To control volume, the performer's other hand acts as the grounded plate of another variable capacitor.
Step 2: Build It!
The circuit schematics, the relative part list as well as the detailed circuit assembly instructions are available at Art's Theremin website. Since I'm not building the power supply myself you don't need to get those parts.
The other parts you need:
- 13 cm stainless steel hollow spheres (2 pieces, ebay): you will need to drill an hole in them in order to fix them on the box. I used a dremel and drilled a keyhole shaped hole
- Mean Well RS-50-12, Switching Power Supplies 50.4W 12V 4.2A (1 piece, mouser electronics)
- Mean Well RS-75-48, Switching Power Supplies 76.8W 48V 1.6A (1 piece, mouser electronics)
- filtered socket with switch and fuse (mouser electronics or ebay)
- perforated plate to assembly the circuit (hardware store)
- wood, hinges and spring locks to build the box
- hearphones if you want to hear anything... :)
- external amplifier and loudspeaker if you want to annoy people a lot... :)
You will find a draft 3d model for the box in the attachment (Solidworks 2013 format).

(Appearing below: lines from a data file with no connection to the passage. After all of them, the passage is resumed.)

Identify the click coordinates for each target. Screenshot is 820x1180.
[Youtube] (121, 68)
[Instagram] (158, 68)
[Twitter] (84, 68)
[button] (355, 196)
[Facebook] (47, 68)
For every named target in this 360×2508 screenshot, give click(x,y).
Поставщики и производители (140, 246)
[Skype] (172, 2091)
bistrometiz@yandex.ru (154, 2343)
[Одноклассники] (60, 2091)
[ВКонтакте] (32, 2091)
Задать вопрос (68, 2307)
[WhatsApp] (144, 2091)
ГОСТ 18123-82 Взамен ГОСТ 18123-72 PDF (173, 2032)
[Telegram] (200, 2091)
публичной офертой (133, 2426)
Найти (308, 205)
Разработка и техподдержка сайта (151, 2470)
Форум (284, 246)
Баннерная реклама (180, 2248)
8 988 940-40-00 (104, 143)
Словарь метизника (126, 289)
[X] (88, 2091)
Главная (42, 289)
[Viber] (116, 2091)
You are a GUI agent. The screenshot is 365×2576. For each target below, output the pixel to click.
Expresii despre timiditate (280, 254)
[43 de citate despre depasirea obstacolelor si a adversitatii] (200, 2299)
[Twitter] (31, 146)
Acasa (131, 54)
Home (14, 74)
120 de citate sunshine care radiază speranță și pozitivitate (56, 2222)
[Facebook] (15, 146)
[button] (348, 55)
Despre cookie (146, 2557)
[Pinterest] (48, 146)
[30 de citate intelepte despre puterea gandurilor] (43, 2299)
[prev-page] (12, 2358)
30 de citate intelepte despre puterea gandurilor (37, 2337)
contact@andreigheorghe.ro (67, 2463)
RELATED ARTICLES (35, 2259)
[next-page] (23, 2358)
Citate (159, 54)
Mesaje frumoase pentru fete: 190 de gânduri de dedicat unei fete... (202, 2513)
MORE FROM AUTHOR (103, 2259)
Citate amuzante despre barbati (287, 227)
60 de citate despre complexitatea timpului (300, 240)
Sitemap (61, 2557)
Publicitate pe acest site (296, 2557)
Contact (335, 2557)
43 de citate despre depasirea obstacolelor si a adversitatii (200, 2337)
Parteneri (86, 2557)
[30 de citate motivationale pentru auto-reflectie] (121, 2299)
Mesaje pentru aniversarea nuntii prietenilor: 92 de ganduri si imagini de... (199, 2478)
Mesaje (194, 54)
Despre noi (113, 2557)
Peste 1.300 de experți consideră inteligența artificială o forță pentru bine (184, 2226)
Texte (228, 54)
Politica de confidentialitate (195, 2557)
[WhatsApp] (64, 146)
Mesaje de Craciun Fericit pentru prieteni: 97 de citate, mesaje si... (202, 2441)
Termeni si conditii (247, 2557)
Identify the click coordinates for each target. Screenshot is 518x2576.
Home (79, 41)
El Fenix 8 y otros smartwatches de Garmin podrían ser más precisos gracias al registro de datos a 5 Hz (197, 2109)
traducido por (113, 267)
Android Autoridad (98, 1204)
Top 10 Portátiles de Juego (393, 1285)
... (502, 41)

Since the design is quite different from the "standard" theremin I had to modify a couple fo things in order to get the device to work properly. In detail
- volume fix: just removed C6
- pitch fix: added 10pF capacitance in parallel with C17
After setting C5 and C24 in the proper positions (about half way) everything worked fine. I hope is the same for you! :)
Step 3: Safety Notices
The circuit described in this article uses AC mains voltage and other high voltages that can cause injury or death. It is the responsibility of the user of this circuit to be familiar with all applicable safety practices regarding its construction, testing, and use.
Some parts used in this circuit only function properly when inserted in the right direction. Always verify the orientation of polarized capacitors, diodes, rectifiers, transformers and vacuum tubes before applying power to them. Do not use a part that has been subjected to improper insertion.
The vacuum tubes in this circuit become hot and can cause burns.
Wear safety glasses and use all appropriate safety equipment when working with tools and materials. Always follow safe shop practices and obey safety rules.
Regarding the safety of your ears and hearing: do not play this instrument at a high volume, especially when using headphones. Use headphones that have a built-in volume control, and adjust the volume for a comfortable level. Hearing experts advise against the continuous, extended use of headphones.This circuit is recommended for users familiar with electronic theory and construction practices. It is recommended that suitable test equipment, including a frequency counter and oscilloscope, are available for making measurements.